Attorney General Eric Holder suffered a huge loss last week in his war on election integrity. A federal judge refused to issue a preliminary injunction against North Carolina’s omnibus election reform law that includes voter ID, as well as measures such as the elimination of same-day registration.
In three cases filed by the Justice Department, the NAACP, the League of Women Voters, and a host of other liberal advocacy organizations that had been combined into one case, federal district court Judge Thomas Schroeder ruled that the “plaintiffs have not made a clear showing that they are likely to succeed on the merits.”
DOJ and its political allies claimed that the state’s 2013 law violates the 14th, 15th, and 26th Amendments, as well as Section 2 of the Voting Rights Act because it is supposedly racially discriminatory. DOJ also asked for federal observers to be assigned to future elections in North Carolina.
The North Carolina law implemented a voter-ID requirement; reduced early voting from 17 to ten days; eliminated same-day registration; does not allow the counting of provisional ballots cast outside a voter’s regular precinct; banned the preregistration of 16- and 17-year olds; and expanded poll observers and the ability to challenge ineligible voters.
Judge Schroeder wrote a very long, 125-page opinion that quite simply shreds the arguments made by DOJ and the other plaintiffs. They made the same mistake in this case that they made in the Shelby County decision (decided last year by the U.S. Supreme Court) when they unsuccessfully cited old cases in arguing that the North Carolina legislature was acting with the intent to discriminate when it passed the election law.
As Judge Schroeder pointed out, the plaintiffs’ “historical evidence in these cases focuses largely on racial discrimination that occurred between a quarter of a century to over a century ago. However, as the Supreme Court recently stated, ‘history did not end in 1965’” when the Voting Rights Act was passed.
Significantly, Judge Schroeder cited the testimony of DOJ’s own experts against it. This included one expert who admitted that black turnout in North Carolina is on par with that of whites, and another DOJ expert who acknowledged that the black registration rate is higher than that of whites. That makes it a bit difficult to argue that state officials have been discriminating against minority voters.
In fact, Judicial Watch filed an expert report in the case through an amicus brief that showed that in the May 2014 primary election, black turnout was up an astounding 29.5 percent compared with the last midterm primary election in May 2010. White turnout was up only 13.7 percent.

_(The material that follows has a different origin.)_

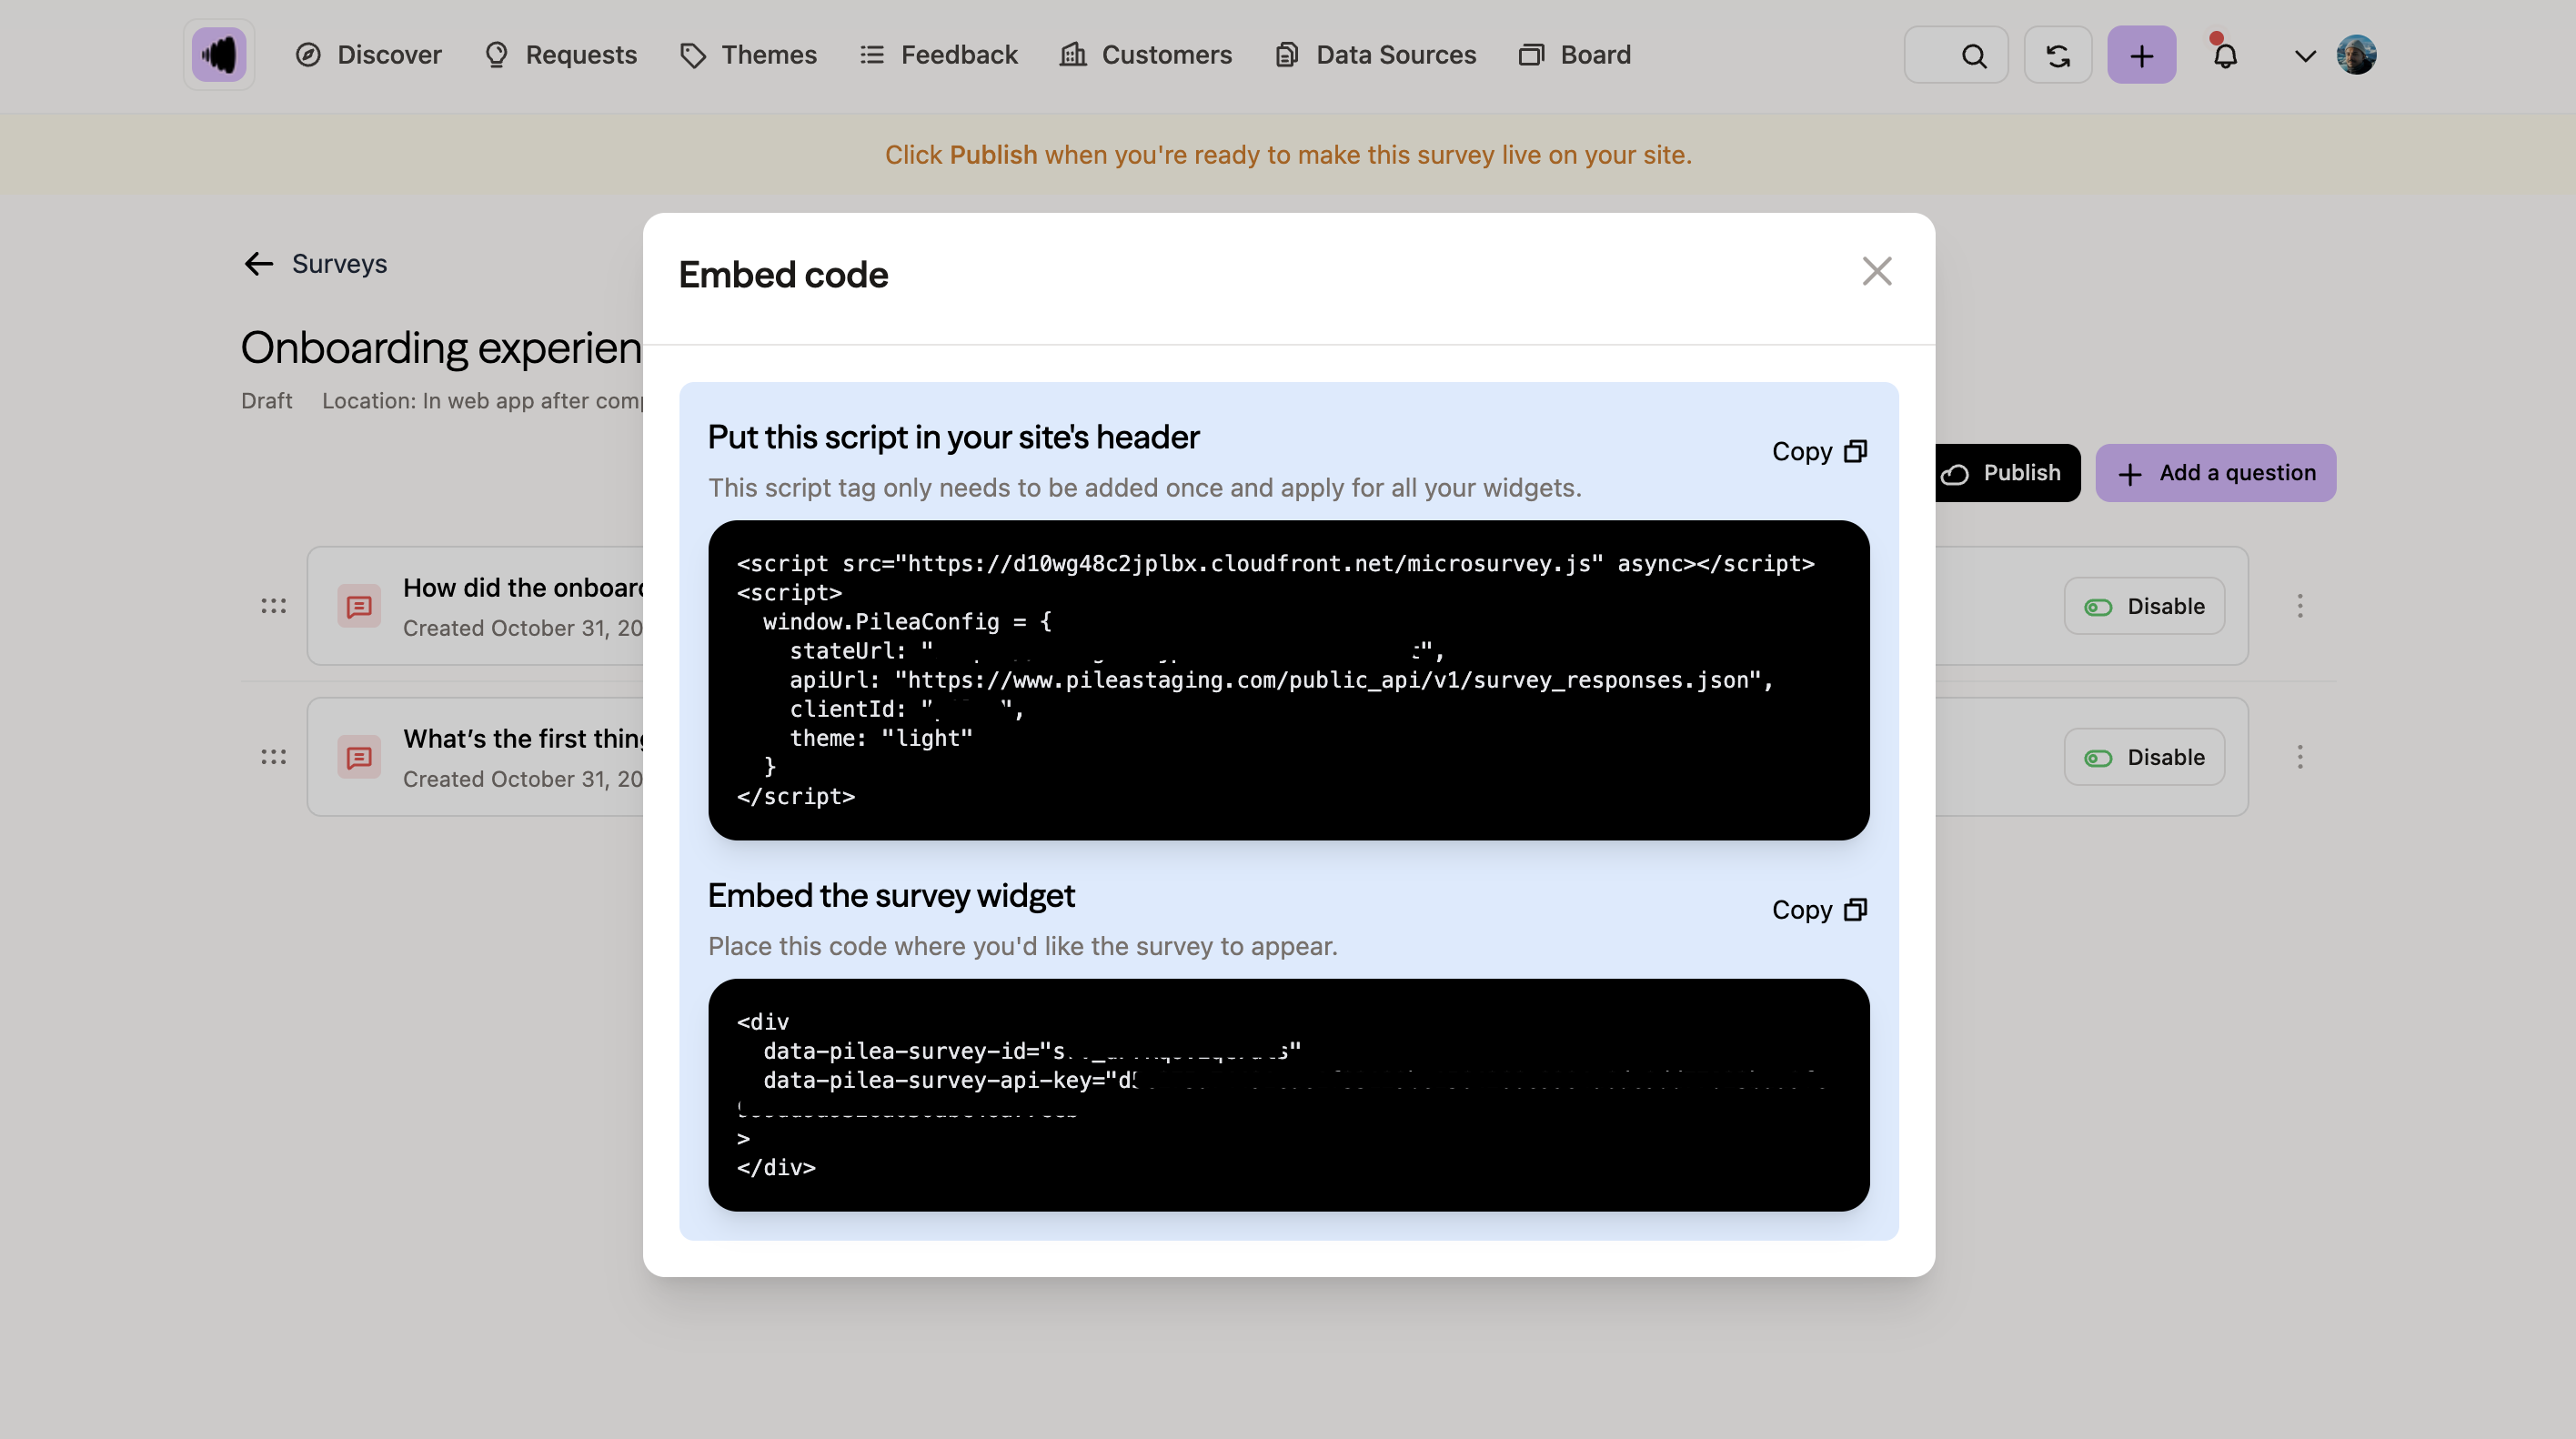This screenshot has width=2576, height=1439.
Task: Click the Publish button
Action: pyautogui.click(x=2002, y=473)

As Judicial Watch said, these results were “devastating to the plaintiffs’ cases because they contradict all of their experts’ basis for asserting harm.”
Most important, Judge Schroeder found that the data in fact showed that “black voters will not have unequal access to the polls” due to the new provisions of the election law being challenged. And the plaintiffs failed to demonstrate that this law was “implemented with the intent to deny or abridge the right to vote of African-American North Carolinians or otherwise violate Section 2 of the Voting Rights Act or the Constitution.”
Although the voter-ID requirement is not effective until 2016, the plaintiffs challenged the “soft rollout” requirement of the law. This mandates that election officials notify voters in elections held in 2014 and 2015 that they will need a photo ID in 2016. But the judge refused to issue an injunction against the “soft rollout,” too.
Trial in this case is scheduled for July 2015, so the litigation is not over. But this is a significant blow to DOJ and other opponents of commonsense election reforms.
That is particularly true when one remembers that this is DOJ’s second big loss in the Carolinas. South Carolina attorney general Alan Wilson beat DOJ in 2012 when a federal court threw out a claim that South Carolina’s voter-ID law was discriminatory. That law is in place today — and there is a high probability that North Carolina’s voter-ID requirement will also be in place in 2016 for the next presidential election.